Dalam pikiran Masumi sudah dapat membayangkan bagaimana hebohnya suasana teater Scarlet yang kehilangan pemeran utama dan kekasihnya menjadi dewi penyelamat.

"Pementasannya pasti sukses besar," tebak Masumi dan Maya merona yang otomatis menjawab tebakan Masumi.

"Semuanya lancar dan sambutannya bagus sekali," Maya merendah.

"Mereka pasti lupa tepuk tangan saat tirai ditutup,"

"Uhhmm," Maya terkikik.

"Sayang aku tidak bisa menontonnya," Nada kecewa Masumi mambuat Maya tertegun.

"Nah kau lihat sekarang ya," kata Maya tiba-tiba.

Masumi tersenyum saat menyadari apa yang akan dilakukan kekasihnya. Maya menutup matanya sejenak lalu saat membuka mata Masumi melihat Cleopatra.

Maya mengucapkan dialog pada saat adegan percintaan Cleopatra dan Antony. Dalam sekejap Masumi terhipnotis. Lima menit, hanya lima menit tapi itu sanggup membawa Masumi masuk kedunia lain. Dunia cinta Cleopatra.

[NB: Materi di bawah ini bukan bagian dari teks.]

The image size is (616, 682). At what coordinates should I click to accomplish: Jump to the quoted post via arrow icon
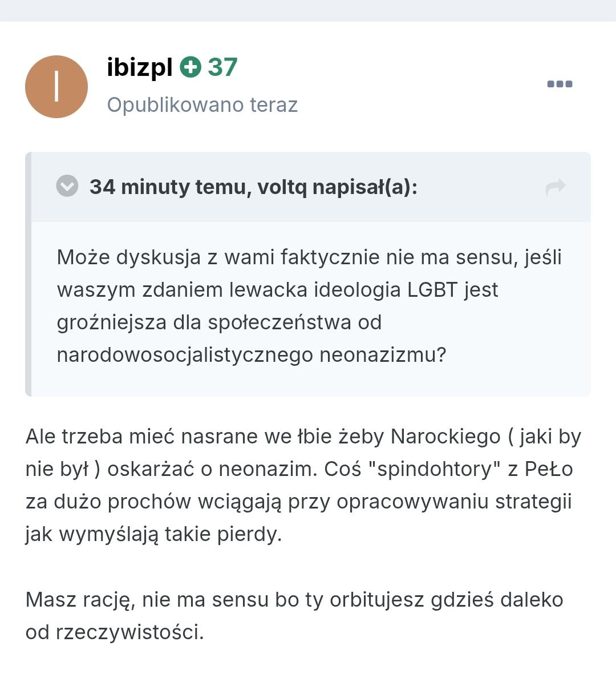tap(555, 187)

Masumi tersenyum puas saat Maya kembali menjadi dirinya.

"Selamanya aku tidak akan bosan melihatmu berakting sayang," puji Masumi dan Maya tersipu.

"Terima kasih," gumamnya.

Tok ! Tok ! Tok !

"Anda masih di bumi Tuan Masumi?"

Suara Mizuki mengakhiri kesenangan Masumi.

"Ada apa?" Tanya Maya melihat perubahan ekspresi kekasihnya.

Menghela napas, "Maaf sayang, sebenarnya aku tidak keberatan untuk menghabiskan waktu mengobrol denganmu tapi sayangnya saat ini masih ada rapat yang harus ku selesaikan. Jadi...,"

"Oh?! Kau sedang rapat ya?! Jadi aku mengganggumu?! Maafkan aku! Kalau begitu cepat kembali!! Aku benar-benar minta maaf, aku tidak..." Maya panik.

"Sssttt, tenang. Aku tidak keberatan sayang. Kau bisa meneleponku kapan saja, semaumu. Terima kasih sudah menghubungiku, Cleopatra-mu luar biasa." Puji Masumi dan wajah Maya kembali merona senang.

Tok !! Tok !! Tok !!

"Tuan Masumi !!" Mizuki kembali mengusiknya.

"Kau akan kupecat jika tidak berhenti mengetuk Mizuki!!" ancam Masumi, 

Maya melotot mendengarnya.

"Saya akan mengundurkan diri sekarang juga jika anda tidak segera kembali ke ruang rapat!!" Mizuki balas mengancam bosnya yang sedang hilang akal.

"Cepatlah kembali ke ruang rapat!" kata Maya.

"Tenang saja sayang, aku bosnya,"

Maya tergelak, "Maaf sudah mengganggumu,"

"Tidak ada yang merasa terganggu,"

"Cepat pergi sana, aku mencintaimu,"

Cup ! 

Maya menempelkan bibirnya kelayar handphone, meninggalkan bayangan merah dilayar. Dan kekonyolan Maya langsung menular saat Masumi juga mencium layar handphonenya.

"Aku juga mencintaimu," gumamnya, sebelum akhirnya telepon mati.

Masumi merasakan wajahnya memanas, beberapa detik kemudian dia terbahak. Menertawakan kekonyolannya sendiri.

Tok !! Tok !! Tok !!

Pintu terbuka dan wajah musim dingin Mizuki telah berubah menjadi musim panas. Masumi hanya menatapnya sesaat dan langsung berlalu dari hadapannya, mengabaikan radiasi nuklir yang dipancarkan Mizuki.

Kasak kusuk langsung berhenti saat Masumi masuk ke ruang rapat. Beberapa staf berusaha setengah mati menahan seringainya tidak melebar saat teringat bagaimana Masumi meninggalkan ruang rapat karena sebuah panggilan dengan lagu cinta. Tapi salah jika para staf mengharapkan Masumi bersikap lunak setelah kejadian memalukan itu karena justru topeng es Masumi semakin tebal.

Berdiri di ujung meja rapat dengan tangan terlipat didada, belasan mata memandangnya dengan beragam ekspresi.

"Maaf untuk sedikit gangguannya," masih gentlemen dengan meminta maaf. Tapi kesopanannya hanya sesaat, mata gelap Masumi menyapu ketenangan didalam ruangan.

"Sekarang katakan, siapa yang mau ku pecat hari ini,"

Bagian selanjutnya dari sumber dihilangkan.